Three rounds. Usually. But that number gets thrown around like gospel when the real answer depends on what you’re shipping. A thirty-second Instagram cut? Two rounds max — beyond that you’re polishing a turd. A client-funded brand film with seven stakeholders? You might hit five rounds before someone finally admits the first version was fine. The trap isn’t the count; it’s letting the eleventh-hour note derail the sound mix. I have watched projects hemorrhage three days because the CEO’s assistant wanted the logo to fade in half a second later. Worth flagging — if your feedback loop feels like a committee writing a novel, cap it at round three and force a “pass or kill” decision. The catch is that polite teams never set the boundary, so the edit bay becomes a sandbox for indecision.

Should you always shoot in log?

No — and I’ll defend that with a busted monitor anecdote. Log profiles (S-Log, V-Log, C-Log) give you latitude in color grading, but they punish small-budget shoots where nobody has time to properly expose a flat image. You get noisy shadows, weird skin tones, and a week of fighting Resolve when a Rec.709 straight-out-of-camera would have looked fine on YouTube. The trade-off is real: log buys protection for highlights, but it demands intentionality on set. If your gaffer is running three lights off a household outlet and the DP is checking focus with a 5-inch monitor, shoot standard. Most teams skip this — they hear “professional workflow” and blindly flip the log switch, then spend hours correcting what wasn’t broken. That said, if you’re compositing VFX or matching multiple cameras across a weeklong shoot, log is non-negotiable.

‘The best frame rate is the one that matches the audience’s expectation — not the spec sheet.’

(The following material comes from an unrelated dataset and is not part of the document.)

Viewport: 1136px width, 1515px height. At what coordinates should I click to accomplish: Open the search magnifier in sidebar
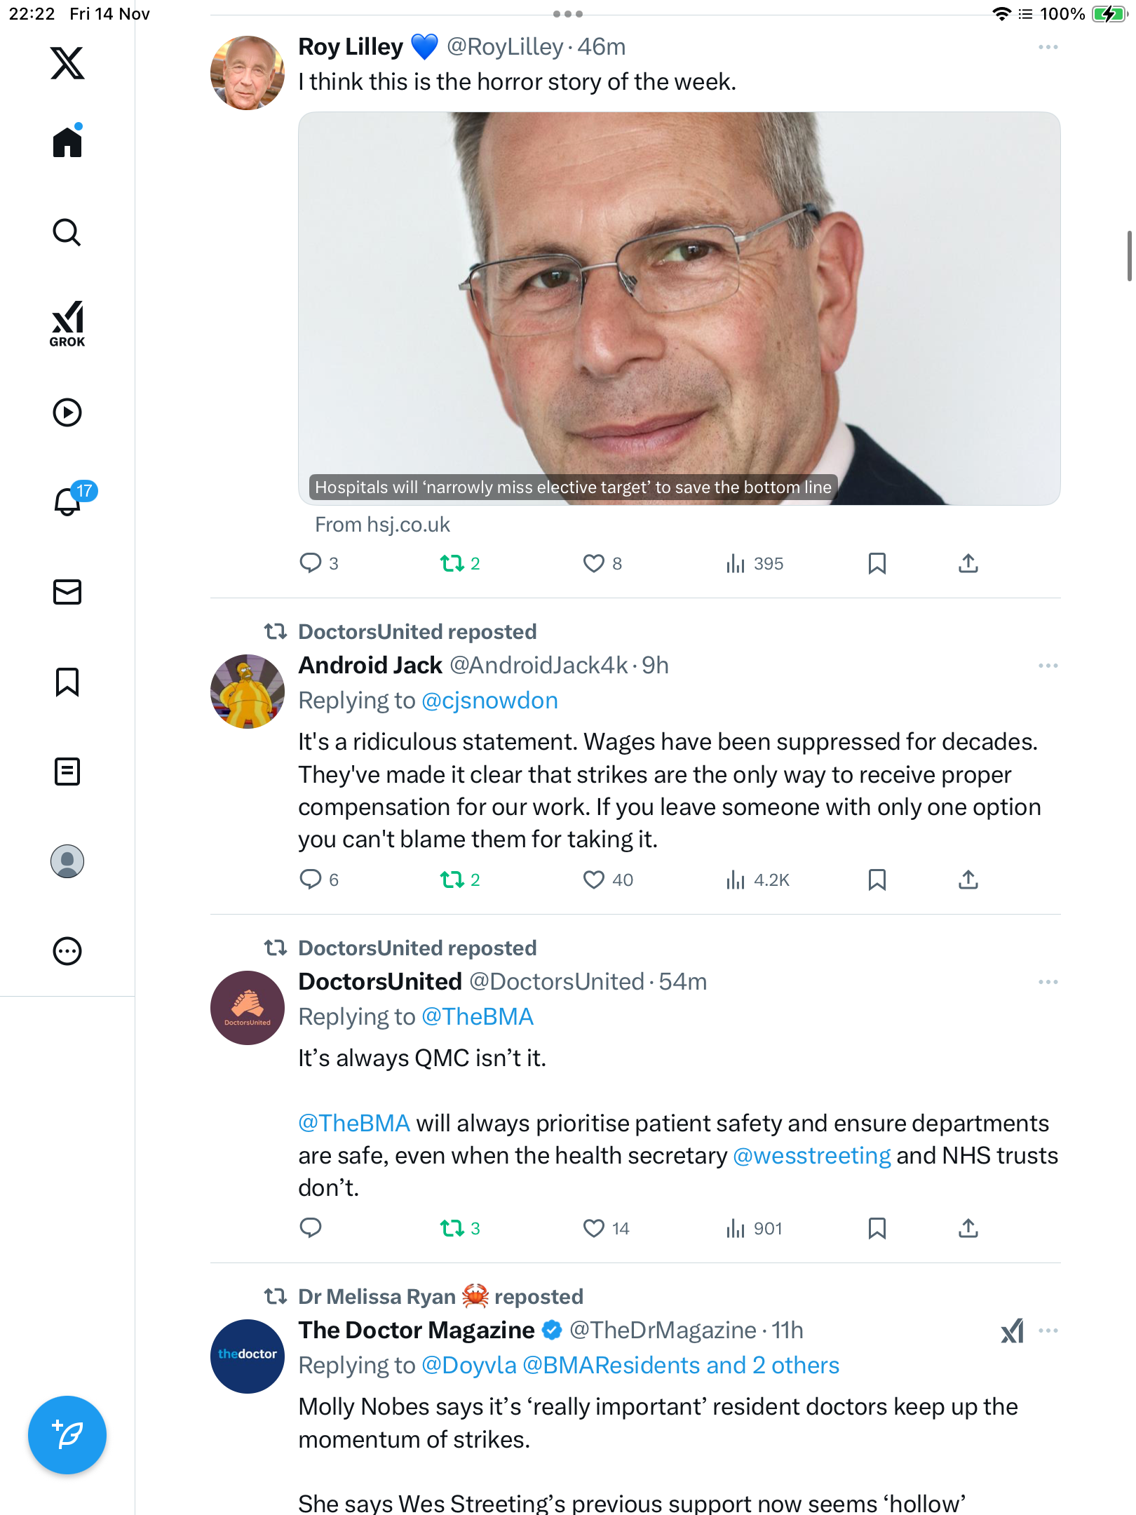[67, 232]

— field note from a doc editor who cut seven wedding films in a row

What’s the real deal with frame rates?

24fps looks cinematic because we’re trained to think so. 30fps reads as news or reality TV. 60fps screams “I filmed my kid’s soccer game” unless you’re shooting slow-motion. The open question is whether modern streaming blurs these lines — because YouTube and TikTok don’t care, they just re-encode your upload at 30fps anyway. So why stick to 24? Tradition, mostly. And because 24fps handles motion blur differently; the judder on a panning shot feels intentional, not like a technical error. For talking-head interviews destined for social clips, 30fps is safer — fewer playback glitches on cheap monitors and phones. The real gray area hits when you want slow motion but also need sync sound: shoot 60fps for the slo-mo bits, then conform to 24fps for the timeline. That works until you forget to relink your audio and spend an afternoon resyncing. A concrete fix: shoot interviews at 30fps, B-roll at 60fps, and never mix frame rates in the same card slot unless you hate your assistant editor.